_Given records_.
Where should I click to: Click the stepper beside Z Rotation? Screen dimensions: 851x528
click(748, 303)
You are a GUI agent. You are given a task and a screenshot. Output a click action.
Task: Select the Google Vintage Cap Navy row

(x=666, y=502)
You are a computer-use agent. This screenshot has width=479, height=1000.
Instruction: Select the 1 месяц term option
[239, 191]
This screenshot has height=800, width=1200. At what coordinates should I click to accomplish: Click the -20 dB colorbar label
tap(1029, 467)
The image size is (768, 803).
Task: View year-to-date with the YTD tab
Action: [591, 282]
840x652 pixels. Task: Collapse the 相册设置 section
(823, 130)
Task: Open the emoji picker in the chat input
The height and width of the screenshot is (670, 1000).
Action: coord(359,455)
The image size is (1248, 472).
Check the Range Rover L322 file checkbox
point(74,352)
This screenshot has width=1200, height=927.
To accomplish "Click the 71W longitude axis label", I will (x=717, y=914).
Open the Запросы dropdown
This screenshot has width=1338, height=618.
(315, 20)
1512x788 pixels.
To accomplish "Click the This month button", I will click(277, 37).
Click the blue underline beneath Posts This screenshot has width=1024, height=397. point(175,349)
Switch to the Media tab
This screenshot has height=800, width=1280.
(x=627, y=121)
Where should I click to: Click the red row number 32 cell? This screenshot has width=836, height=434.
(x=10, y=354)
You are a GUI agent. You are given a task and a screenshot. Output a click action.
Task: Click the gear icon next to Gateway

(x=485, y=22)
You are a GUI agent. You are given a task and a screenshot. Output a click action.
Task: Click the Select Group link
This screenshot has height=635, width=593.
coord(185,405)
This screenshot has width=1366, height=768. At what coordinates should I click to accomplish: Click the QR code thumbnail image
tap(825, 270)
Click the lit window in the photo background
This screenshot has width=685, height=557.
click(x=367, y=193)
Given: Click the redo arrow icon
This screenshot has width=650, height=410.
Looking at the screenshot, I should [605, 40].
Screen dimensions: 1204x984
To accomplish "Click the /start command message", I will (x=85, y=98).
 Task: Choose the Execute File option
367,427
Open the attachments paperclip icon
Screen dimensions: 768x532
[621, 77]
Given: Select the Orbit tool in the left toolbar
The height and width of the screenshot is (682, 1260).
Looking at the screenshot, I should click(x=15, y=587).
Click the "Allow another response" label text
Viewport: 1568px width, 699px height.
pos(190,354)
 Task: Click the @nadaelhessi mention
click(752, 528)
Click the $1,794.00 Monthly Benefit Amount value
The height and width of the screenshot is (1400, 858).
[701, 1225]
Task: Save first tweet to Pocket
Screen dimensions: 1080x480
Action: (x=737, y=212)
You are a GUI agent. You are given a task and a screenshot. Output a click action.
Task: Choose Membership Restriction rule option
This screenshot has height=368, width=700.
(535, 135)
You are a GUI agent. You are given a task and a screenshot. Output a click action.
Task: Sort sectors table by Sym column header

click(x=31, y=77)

_Requirement_.
Retype the data in full, and keep every line identical to the original.

_Output below_.
Where should I click to: Click the stepper beside Z Rotation? Screen dimensions: 851x528
click(748, 303)
You are a GUI agent. You are given a task and a screenshot. Output a click action.
Task: Select the Google Vintage Cap Navy row

(x=666, y=502)
You are a computer-use agent. This screenshot has width=479, height=1000.
Instruction: Select the 1 месяц term option
[239, 191]
This screenshot has height=800, width=1200. At what coordinates should I click to accomplish: Click the -20 dB colorbar label
tap(1029, 467)
The image size is (768, 803).
Task: View year-to-date with the YTD tab
Action: [591, 282]
840x652 pixels. Task: Collapse the 相册设置 section
(823, 130)
Task: Open the emoji picker in the chat input
The height and width of the screenshot is (670, 1000).
Action: coord(359,455)
The image size is (1248, 472).
Check the Range Rover L322 file checkbox
point(74,352)
This screenshot has width=1200, height=927.
To accomplish "Click the 71W longitude axis label", I will (x=717, y=914).
Open the Запросы dropdown
This screenshot has width=1338, height=618.
(315, 20)
1512x788 pixels.
To accomplish "Click the This month button", I will click(277, 37).
Click the blue underline beneath Posts This screenshot has width=1024, height=397. point(175,349)
Switch to the Media tab
This screenshot has height=800, width=1280.
(x=627, y=121)
Where should I click to: Click the red row number 32 cell? This screenshot has width=836, height=434.
(x=10, y=354)
You are a GUI agent. You are given a task and a screenshot. Output a click action.
Task: Click the gear icon next to Gateway

(x=485, y=22)
You are a GUI agent. You are given a task and a screenshot. Output a click action.
Task: Click the Select Group link
This screenshot has height=635, width=593.
coord(185,405)
This screenshot has width=1366, height=768. At what coordinates should I click to accomplish: Click the QR code thumbnail image
tap(825, 270)
Click the lit window in the photo background
This screenshot has width=685, height=557.
click(x=367, y=193)
Given: Click the redo arrow icon
This screenshot has width=650, height=410.
Looking at the screenshot, I should [605, 40].
Screen dimensions: 1204x984
To accomplish "Click the /start command message", I will (x=85, y=98).
 Task: Choose the Execute File option
367,427
Open the attachments paperclip icon
Screen dimensions: 768x532
[621, 77]
Given: Select the Orbit tool in the left toolbar
The height and width of the screenshot is (682, 1260).
Looking at the screenshot, I should click(x=15, y=587).
Click the "Allow another response" label text
Viewport: 1568px width, 699px height.
pos(190,354)
 Task: Click the @nadaelhessi mention
click(752, 528)
Click the $1,794.00 Monthly Benefit Amount value
The height and width of the screenshot is (1400, 858).
[701, 1225]
Task: Save first tweet to Pocket
Screen dimensions: 1080x480
Action: (x=737, y=212)
You are a GUI agent. You are given a task and a screenshot. Output a click action.
Task: Choose Membership Restriction rule option
This screenshot has height=368, width=700.
(535, 135)
You are a GUI agent. You are given a task and a screenshot. Output a click action.
Task: Sort sectors table by Sym column header

click(x=31, y=77)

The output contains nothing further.